Das Buch liefert eine neue Sicht auf die Jack the Ripper Morde, der Handlung werden gelungen Anteile anderer bekannter Geschichten aus dieser Zeit hinzu gemixt und als Hauptperson gibt es einen Unsterblichen, dessen Wolfskräfte nicht nur den Vampiren missfallen. Ein Buch, in dem so viel steckt, dass man als Leser weit über die Handlung hinaus seine Gedanken spielen lassen kann.
Inhalt: Alfio versucht im London des Jahres 1888 den Wolf in sich mit Opium zurückzudrängen. Bei ihm handelt es sich um einen Hemykin, einen unsterblichen Wolfsmenschen. Er verdient sich seine Drogeneskapaden als Geldeintreiber. Doch da taucht plötzlich eine Bestie in der Nachbarschaft auf, die Prostituierte auf grausamste Art und Weise umbringt. Die Opfer waren junge Vampire, deren Verwandschaft natürlich Alfio verdächtigt. Er wird immer tiefer in die Geschichte hineingezogen, während der wirkliche Täter weiter ungestört agieren kann.
Setting und Stil: Melanie Vogltanz gelingt es hervorragend, die damalige Zeit zum Leben zu erwecken. Dabei entführt sie den Leser in die eher unschönen Ecken der Stadt, die für Auge und Nase kaum Angenehmes zu bieten haben. Besonders gefallen hat mir der an eine von Lovecrafts Geschichten erinnernde Anfang im ewigen Eis gefallen. Es wird eine ganz besondere Stimmung erzeugt, die sich durchs gesamte Buch zieht. Als Leser wird uns vor allem Alfios Sicht der Handlung präsentiert.
Charaktere: Alfio ist als Unsterblicher, der ab und an dem Drängen des Wolfes in sich nachkommen muss, ein Charakter, dem man durchaus gerne durch die Handlung folgt. Seine Entscheidung, dem Wolf Einhalt zu gebieten, führen allerdings dazu, dass er sich von anderen Dingen abhängig macht. Er ist also kein strahlender Held, sondern hat viele Ecken und Kanten, die einem nicht unbedingt gefallen müssen. Zum Glück stößt er im Verlauf des Buches auf einige charismatische Menschen, die ihm zur Seite stehen.

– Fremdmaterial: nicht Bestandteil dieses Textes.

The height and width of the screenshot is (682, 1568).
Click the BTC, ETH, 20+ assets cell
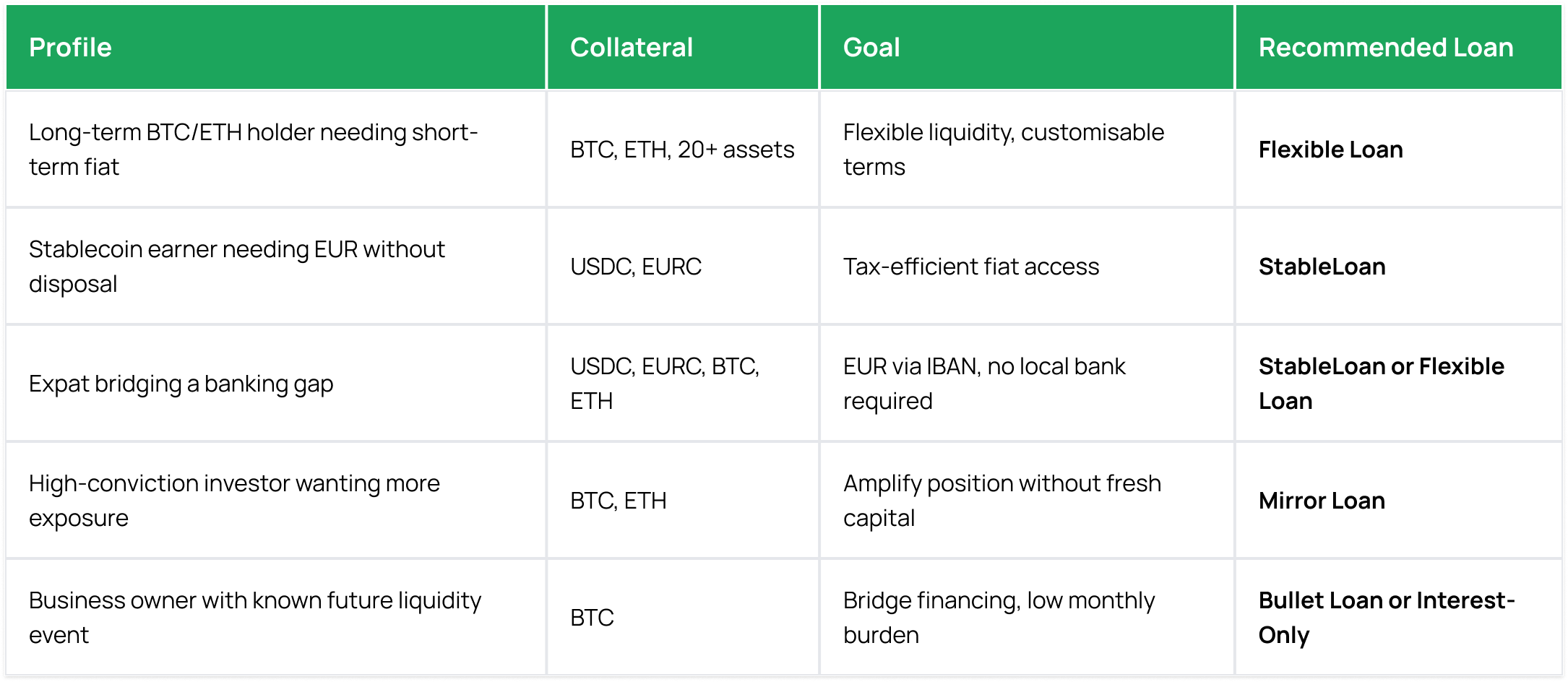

Bewegend ist es, wenn die Wolfsseite einen Partner findet. Natürlich haben die Vampire, bzw. die Strigoi auch viel mehr zu bieten, als man den üblichen Klischees zutrauen würde. Es entwickeln sich spannende und überraschende Begegnungen und Beziehungen, die ich so nicht vorhersehen hätte können. Jack the Ripper hat natürlich auch seinen Auftritt und darf als großer Gegenspieler vieles durcheinander bringen. Ein würdiger Gegner, der einen überraschenden Plan umzusetzen versucht.
Geschichte: Das Buch ist in drei Abschnitte unterteilt, denen jeweils ein Zitat aus einem der drei wohl bekanntesten Horror-Geschichten aus dieser Zeit voran steht. Die Handlung dieser Bücher wirkt sich dann auf den jeweiligen Abschnitt aus und gibt den groben Rahmen der Ereignisse vor, die Alfio beschäftigen werden. Eine erstklassige Idee, die gelungen umgesetzt wurde und eine einmalige Verwebung unterschiedlichster historischer Vorlagen erzeugt. So gibt es neben der Haupthandlung vieles zu entdecken und nachzuvollziehen. Trotzdem gelingt es der Autorin, alles unter einen Hut zu bringen und den roten Faden nie zu verlieren.
Fazit: Ich freue mich, dass es zu diesem gelungenen Grusel-, bzw. Horrorroman im Verlauf des Jahres eine Fortsetzung geben wird. Tolle Charaktere, eine im Umbruch befindliche Zeit und eine Geschichte, die voller Überraschungen und Anspielungen ist. Eine Leseempfehlung für jeden Fan des Genres, der die historischen Vorbilder kennt, oder das Buch als Anregung nehmen möchte, sie kennenzulernen. Ein Muss für jeden, der die Jack the Ripper Geschichte mit mystischen Elementen angereichert sehen will.